■ **EXERCISES TO COMPLETE**:
1 – Copy the passage of the essay on lessons from cancer starting at "And I HATE needles." and ending at "as the easiest.".
2 – Write the next part of the essay on lessons from cancer, picking up after its final sentence.

■ **SELECTED EXCERPT**:
· · · · · · ·

Life is a gift, and it offers us the privilege, opportunity
and responsibility to give something back by becoming more—Anthony Robbins
I often wonder why I got cancer (and
yes, I usually answer myself with why not --imagine those conversations back
and forth—I can carry on quite an amusing conversation with myself at
times). And yes, I do wonder what I did
that really pissed God off. Then I dig
deeper and realize there is a lesson to be learned in everything (but I still
wonder….).
I am pretty sure the plan was for me to
learn a few lessons. Lesson number one was
to never say never or now what. Saying
those words was (and is) an immediate set up for the now what or never to
actually happen. I know, I lived it.
More than once too. I was slow on the
uptake; very slow—slow like the sloth.
Lesson number two was let go.
Again, I was a little slow on the uptake, but I got there. I gave up my day planner, I gave in to my
boss, and I just gave into things. Very hard
for someone as independent and yes—I will say it—headstrong as me.
Lesson number three was facing and
conquering my fear of cancer. As with
most people, I have been surrounded by cancer. If you have not been, count your
blessings. I lost a grandmother, a
father, a cousin, an aunt, and too many others along the way. The one thing which
always made an impact on me was the nausea and all that comes with that (for
those that are slow on the uptake—I am talking throwing up/puking, praising the
porcelain god... you get the idea). It
terrified me. I would rather have a shot
(with a needle, not tequila) then get sick.
And I HATE needles. I think God
spared me as lesson four kicked in and he was pleased.
Lesson four was, to me, the most
important lesson as well as the easiest.

· · · · · · ·

■ **MATERIAL SHOWN**:
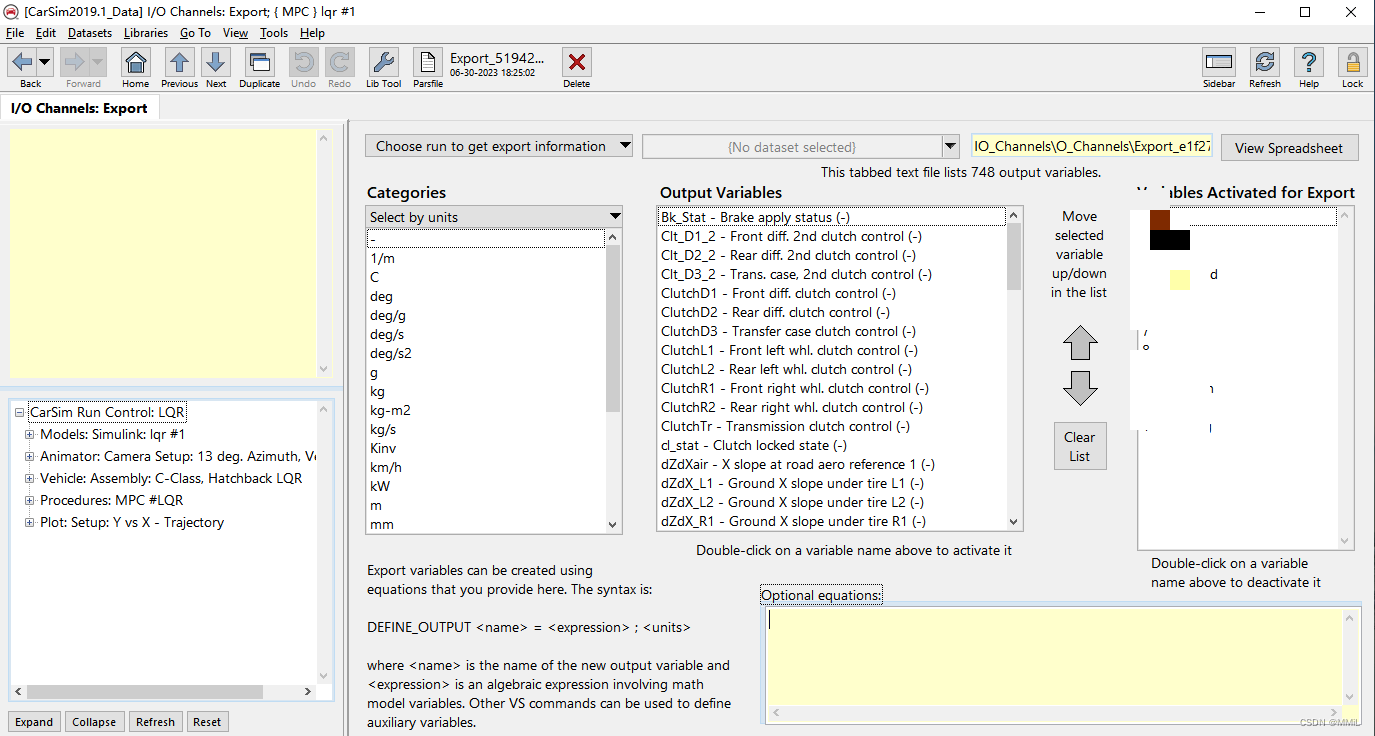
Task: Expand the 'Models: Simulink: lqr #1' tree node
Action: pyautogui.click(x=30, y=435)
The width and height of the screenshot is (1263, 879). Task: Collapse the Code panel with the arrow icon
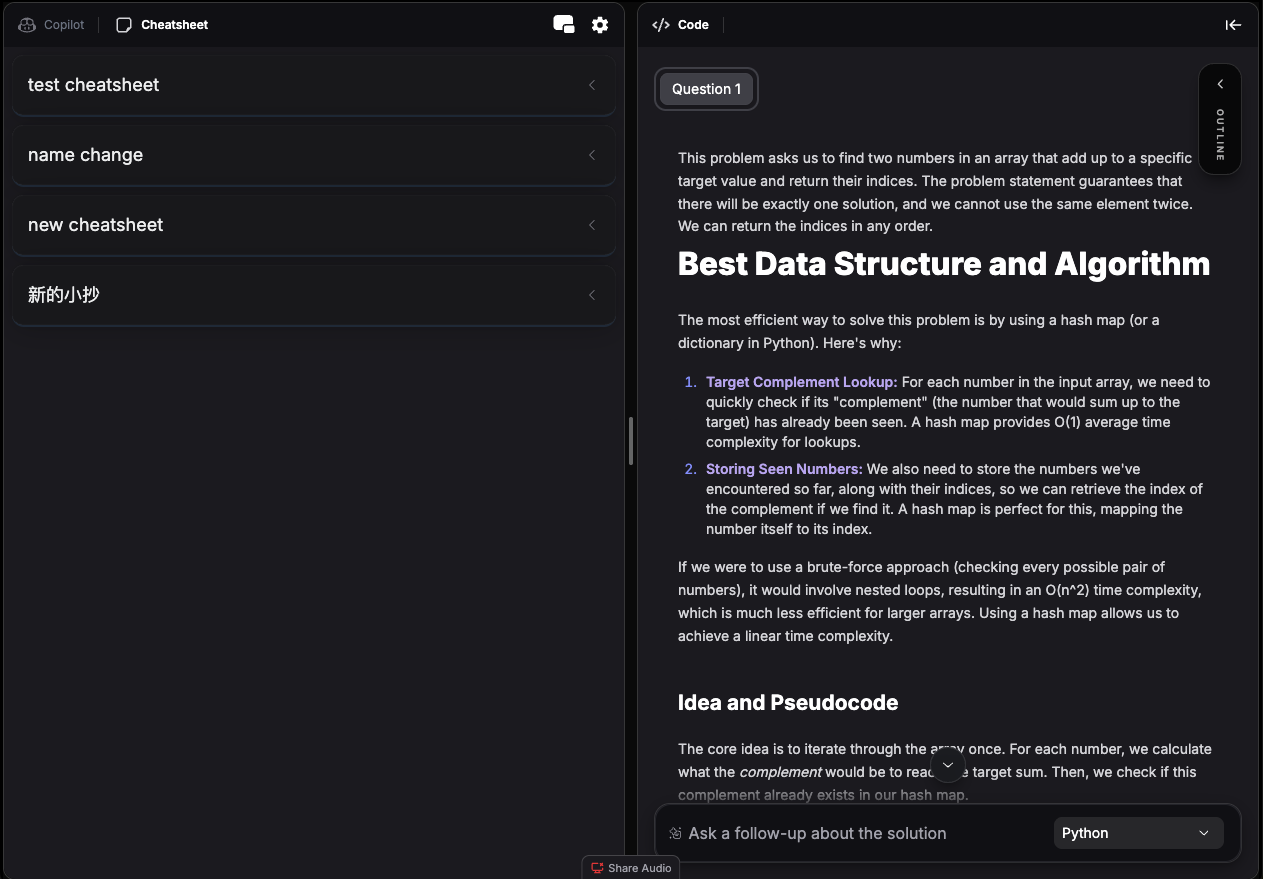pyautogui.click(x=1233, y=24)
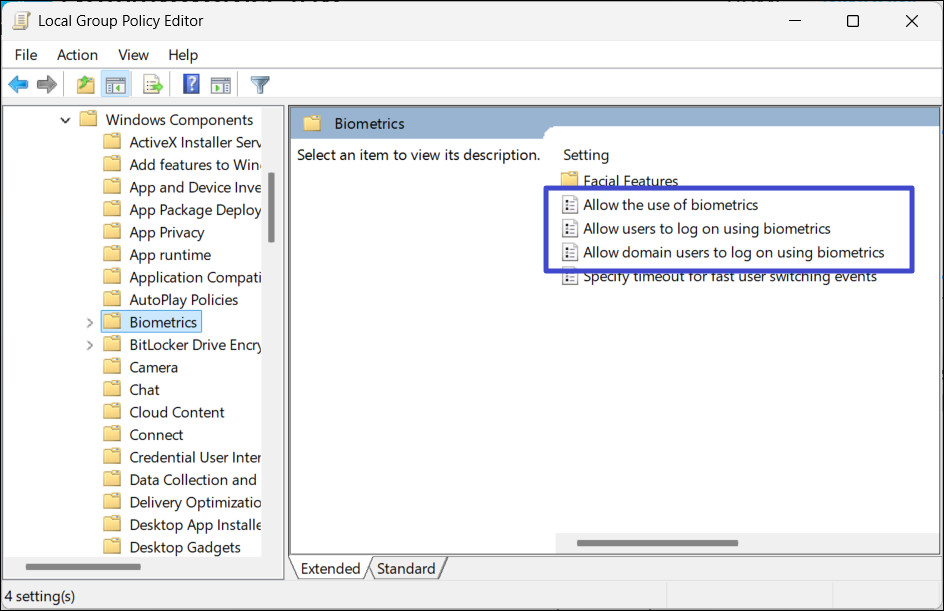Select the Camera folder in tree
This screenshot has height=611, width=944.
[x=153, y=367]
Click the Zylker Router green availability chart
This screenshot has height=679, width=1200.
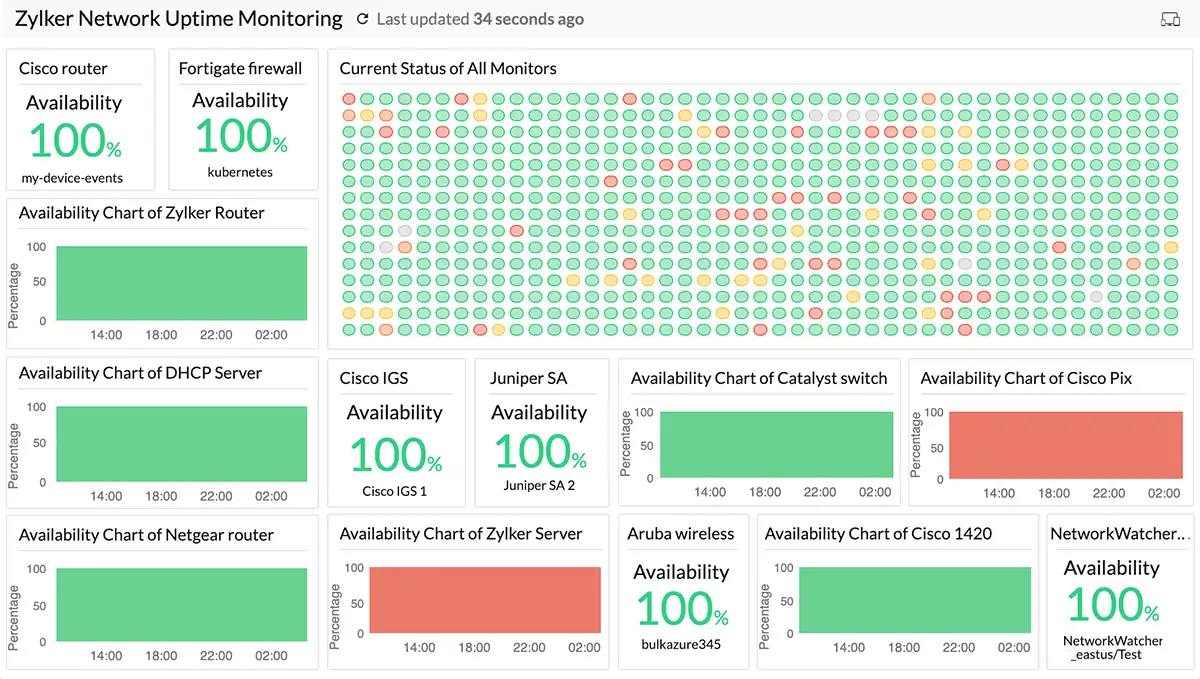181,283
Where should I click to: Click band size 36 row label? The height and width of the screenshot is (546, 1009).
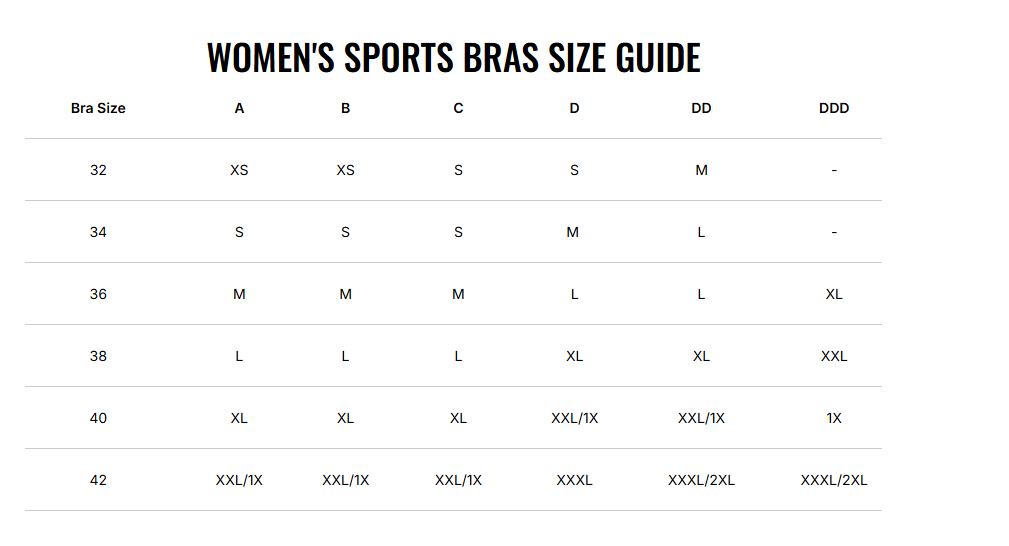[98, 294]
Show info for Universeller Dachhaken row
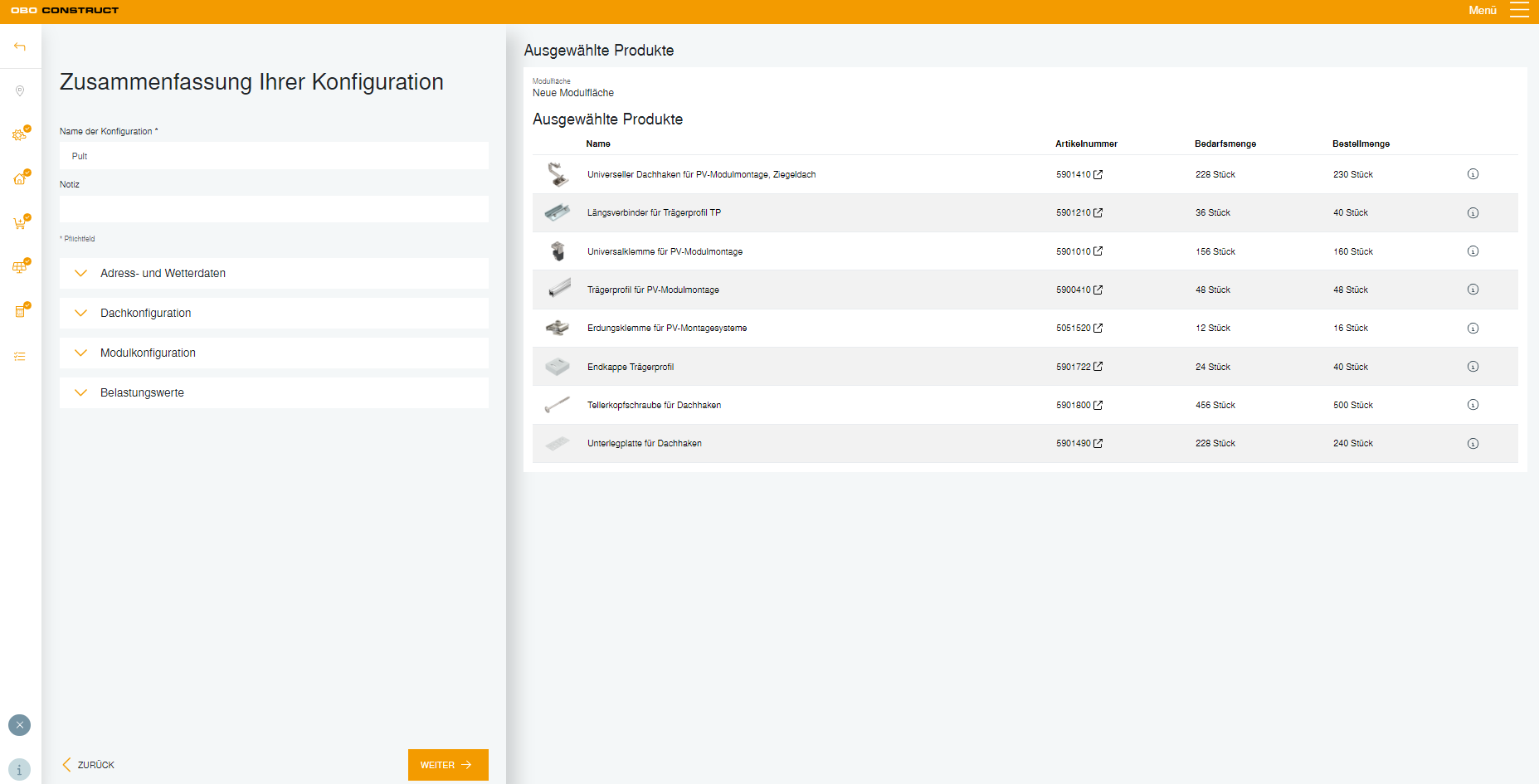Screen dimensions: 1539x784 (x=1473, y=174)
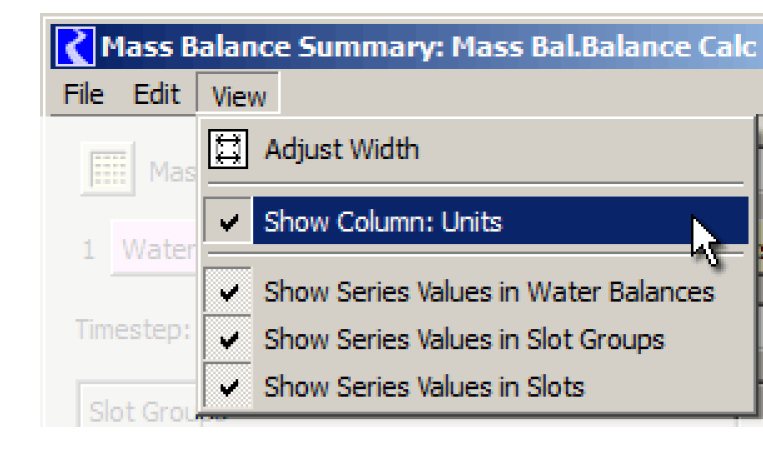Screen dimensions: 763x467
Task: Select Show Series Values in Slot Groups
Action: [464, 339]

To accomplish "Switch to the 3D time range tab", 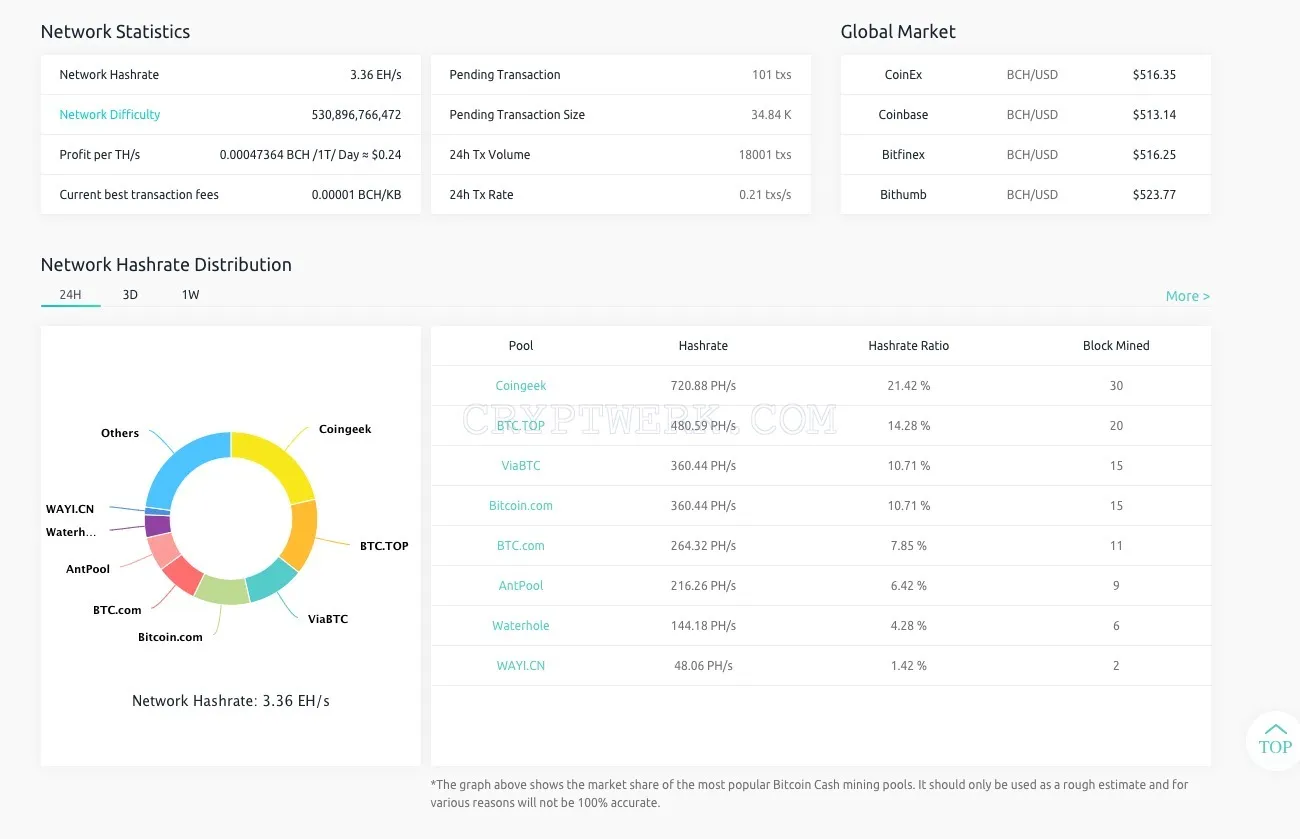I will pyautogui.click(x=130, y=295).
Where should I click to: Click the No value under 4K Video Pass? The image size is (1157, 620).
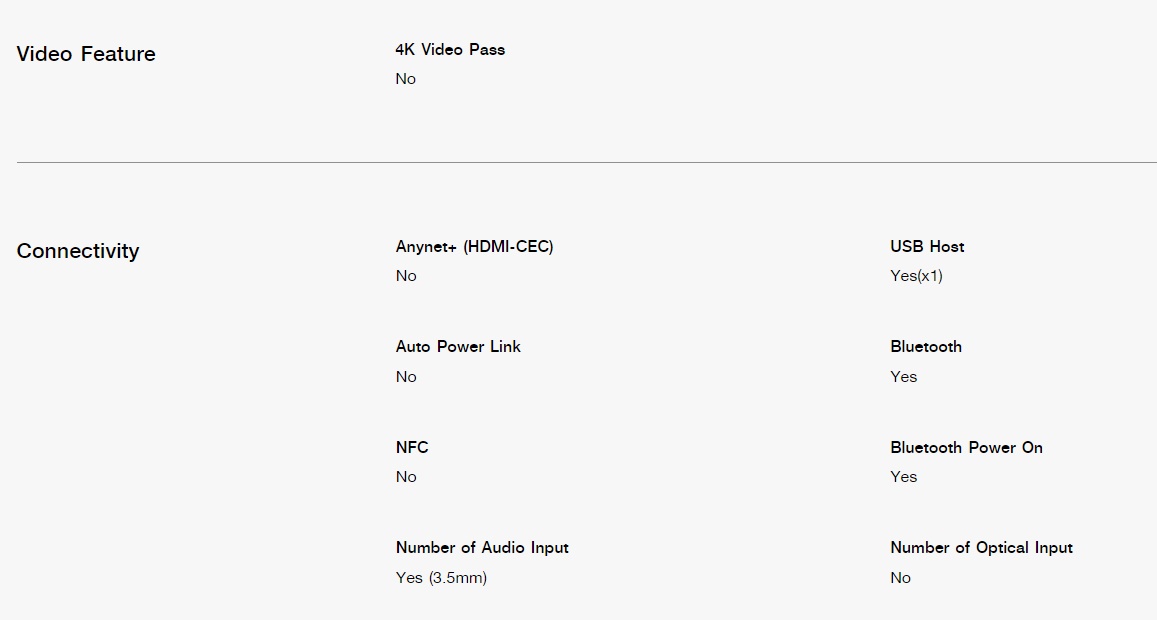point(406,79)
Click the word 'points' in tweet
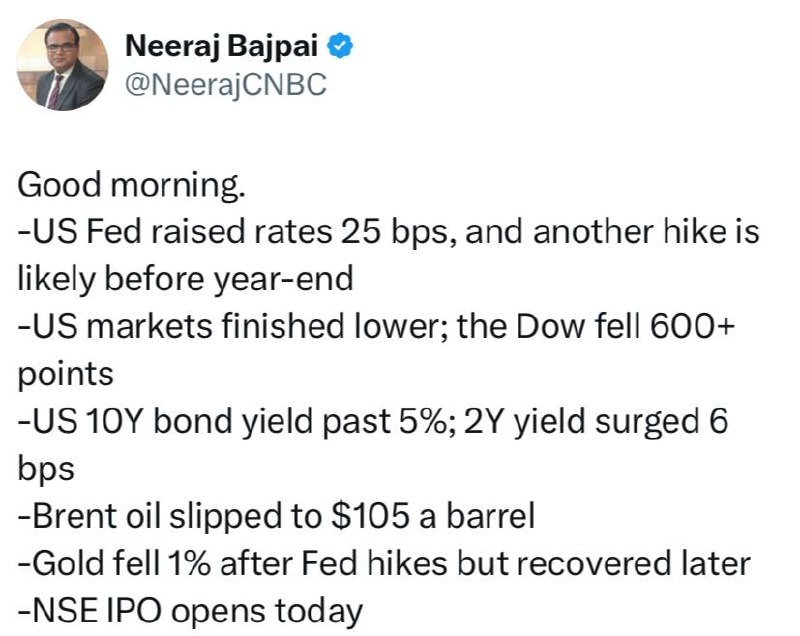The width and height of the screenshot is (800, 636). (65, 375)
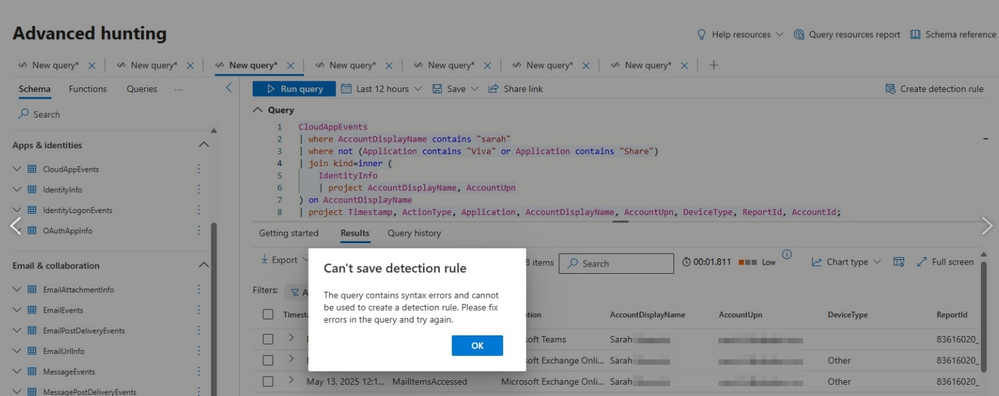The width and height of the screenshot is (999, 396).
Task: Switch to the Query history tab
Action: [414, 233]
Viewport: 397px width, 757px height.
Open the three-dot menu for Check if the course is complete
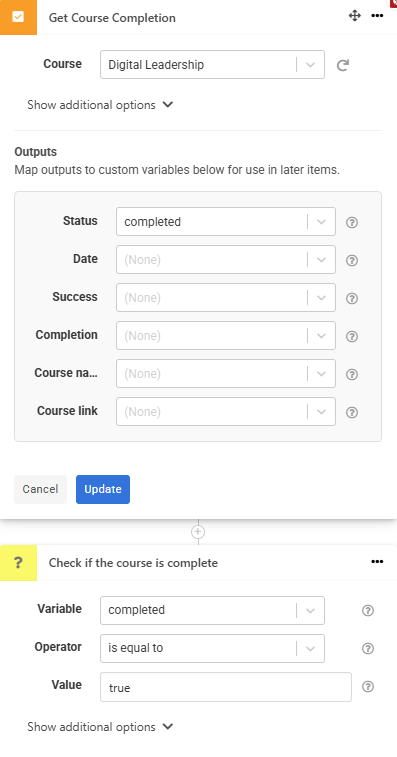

· · · · · · ·

■ **RESPONSES TO THE EXERCISE**:
1 –
And I HATE needles. I think God
spared me as lesson four kicked in and he was pleased.
Lesson four was, to me, the most
important lesson as well as the easiest.

2 –
In fact, learning was not even part of the lesson—all I had to do was
open my eyes, mind and heart and trust in something which had always been a
part of me. I had to trust my
faith. I will not go much further as I
will not force any of my thoughts and beliefs on others (religion, like politics,
is a very personal thing). But I will
say God is an awesome God and is always there, we just need to let him in. I
never felt alone and I knew he would take care of me. I always, always knew I
would be fine and he always surrounded me with a peace I knew only he could
provide.
Yes, I learned a bunch of lesson. I have said it before and I will say it again
and again…cancer was humbling. More than
anything, I hated to put my family and friends through it. I hated putting those who had walked this
walk before me through it. And I hated when people told me I was an
inspiration. I did what I had to do and
there was no point in complaining. Trust
me; it was not as bad as it could have been.
Strangely enough, I have been done with treatments since August and yet
I am not sure I have really accepted the fact it is over and I am a survivor. I get to test that survivor thing and finally
deal with it on April 12 when I participate in the Relay for Life here in
Onslow County and I walk the survivor lap
(and if you would like to donate…here is your chance… shameful, I know, but
what the heck!!!) http://main.acsevents.org/site/TR?fr_id=53024&pg=personal&px=5204055
(highlight and hold down the CTRL key
and click or cut and paste!).
Yes, I am nervous as to me, it is a very
big step, but one I need to take and in the process, I get to pay it forward and
hopefully help prevent even one case of cancer in the future. To me this step says, you are done and you
have won this battle. Something I never could have done without the love and support
of family and friends, an amazing medical team and God. Thank you!